[tkined] SQL Databases...

From: Cary O'Brien (cobrien@optimsys.com)
Date: Thu Feb 24 2000 - 14:17:12 MET


Sent this wrongly. Retrying. Again!. But this time for sure...

> Date: Mon, 21 Feb 2000 18:06:39 +0100 (CET)
> From: Szokoli Gabor <szocske@vaskutya.sch.bme.hu>
> Precedence: bulk
>
> On Thu, 17 Feb 2000, Eddie Corns wrote:
>
> > The major limit
> > in this instance turned out to be the unexpected (to me) serial update problem
> > for SQL (as I believe it's technically known).
> You scared me.
> I'm not good at RDBMSs either, what's this problem?
>
> Szocske
>
> This is how I understand it.

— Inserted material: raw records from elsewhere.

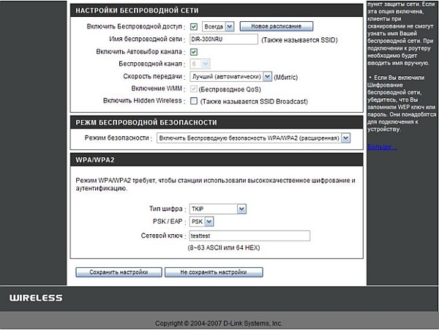Open the Всегда schedule dropdown
This screenshot has width=439, height=330.
tap(217, 26)
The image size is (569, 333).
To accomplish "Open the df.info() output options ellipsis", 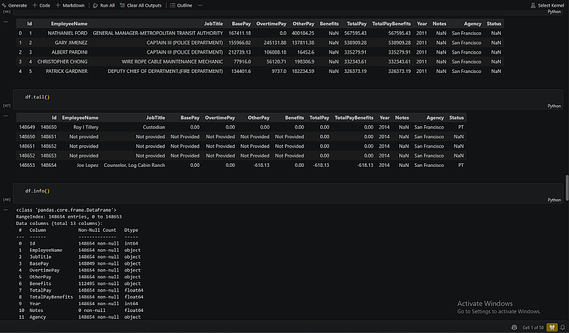I will pos(6,209).
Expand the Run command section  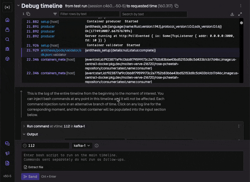point(24,126)
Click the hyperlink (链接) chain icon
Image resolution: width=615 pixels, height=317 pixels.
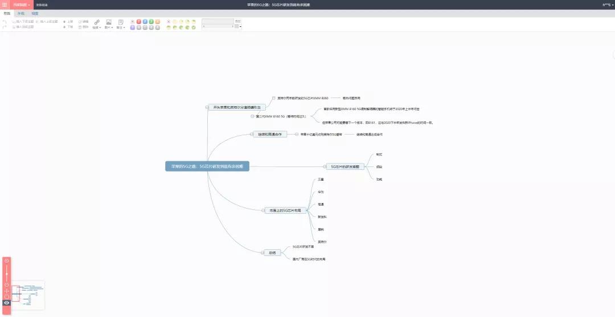point(97,22)
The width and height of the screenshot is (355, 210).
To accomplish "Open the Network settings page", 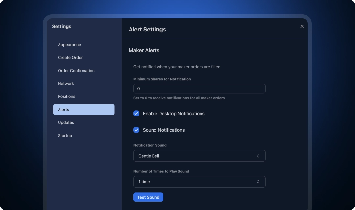I will click(66, 83).
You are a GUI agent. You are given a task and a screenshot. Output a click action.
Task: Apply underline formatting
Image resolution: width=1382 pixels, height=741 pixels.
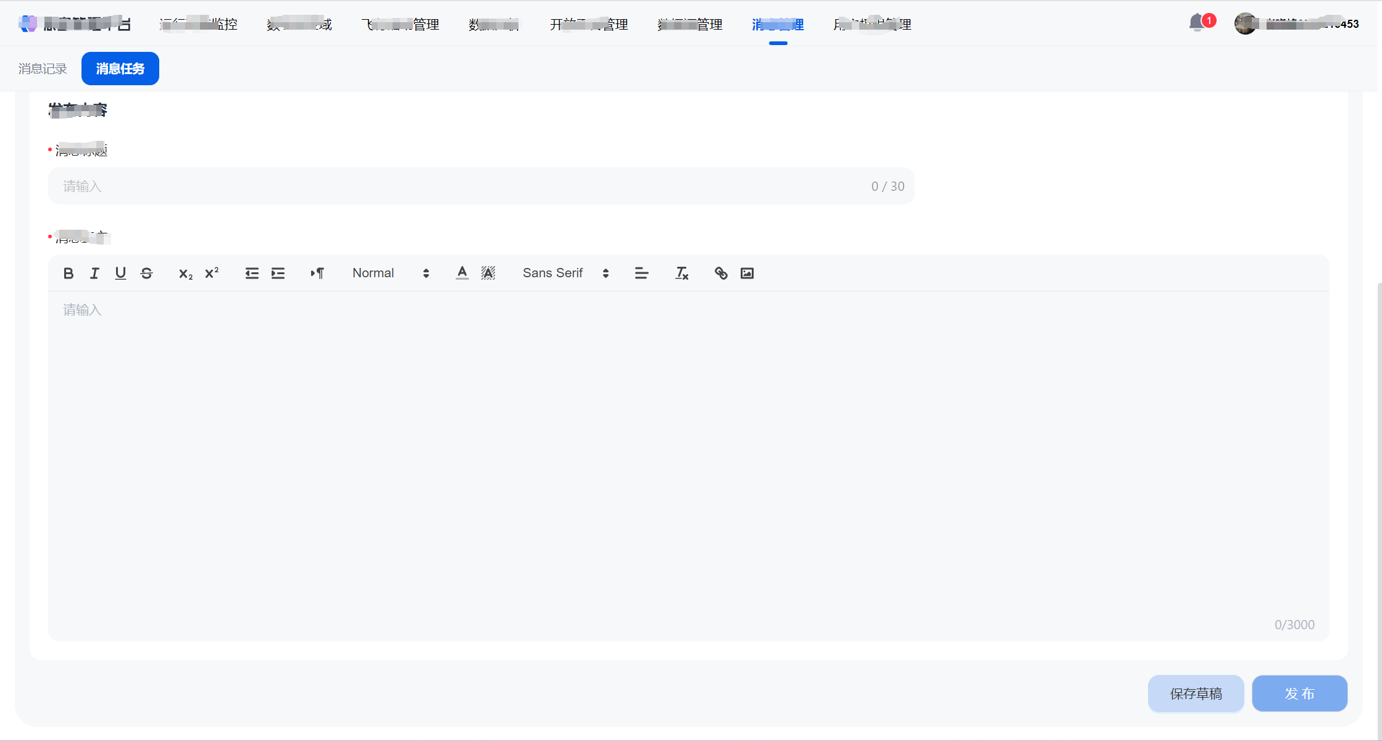pos(120,273)
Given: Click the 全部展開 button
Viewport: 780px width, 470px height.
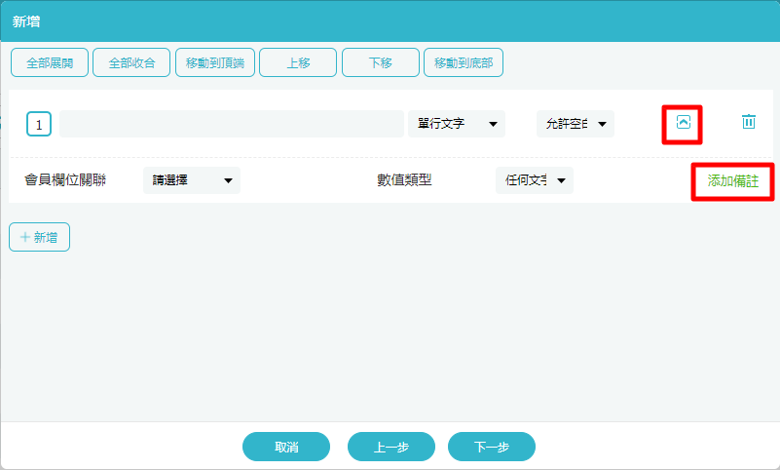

Imagine you were creating a database to hold
> this sort of data, something that would surely spring to mind would be create
> a sequential list of records such that as you do each poll you just write into
> the _next_ record. This would be the fastest you could do. However when
> dealing with SQL (probably similar on other RDBMSs) a) you have no idea
> whether it will put sequential records next to each other and b) you have no
> way of telling it you are doing things in sequence anyway. This means that
> for every single record it has to actually search for the place to insert the
> record.
>

Not exactly (although this is not guaranteed). In most cases the table is
stored in one, well, thing [1], and the optional index in another. So
adds usually go at the end of the table. What can be expensive is updating
the index, which is usually a b-tree or less often a hash table, of the
keys.

There are also things called "clusters". This tells the database to
store records from different tables with the same key values in the
same place. So if I am in the "employees" and "publications" tables,
then these can be "clustered" so that the database tries to keep these
entries physically near (to maximize the chance they are all in cache
and minimize disk seeks if they aren't).

One way to speed inserts up is to group a bunch in a transaction. This
means issuing a "begin" beforehand and a "commit" at the end. What happens
is this tells the database to basically [2] keep the information in
memory during the transaction and write it all out in one batch at
the commit.

Another classic 'hack' to speed up inserts is to drop (delete) the indexes,
add the data, and then recreate the indexes. If you have enough rows
to insert this can be quicker overall, but while the indexes are dropped,
searches on the table can be slow. This can be avoided at the cost of
disk space by keeping two copies of the table and ping-ponging between
the two tables.

In addition, most databases have some sort of fast load option. In
PostgreSQL it is the copy command, and in Oracle it is the "fast-path"
to SQLLOAD. The price you have here is that you need to drop the
indexes and re-build. But for bulk insertion the overall procedure
can be MUCH faster.

> In practical terms, my first attempt to update the database by doing an UPDATE
> command for each poll required several hours for each iteration, however once
> I converted to outputting the data to a file then importing it, it only took a
> few seconds! I assume Stuart was noticing similarly huge differences.
>

Good!

> I've just discovered that most of the time now (of the 2 minutes per
> iteration) is between the SNMP walk command (that gets the ifDescr) and
> timeouts for hosts that don't respond. I've just recoded a test version of
> the walk code to do the parallel SNMP gets that I do for the main data
> gathering and have reduced the time from 1 minute 20 seconds to about 8
> seconds. I also tried various other versions including sending out every
> single SNMP get request asynchronously to all ifDescr.X for all 80+ hosts
> (after extracting X from ifNumber.0), then waiting for all the results,
> that one was still 45 seconds.
>

That's pretty good. But currectly setup you ought to be able to load
80 rows into a database in a couple of seconds. It may just be a case
of pipelining or something. Something like

        set db [open "|psql dbname" w]
        ...
        put $db "insert into table values ($host,$time)"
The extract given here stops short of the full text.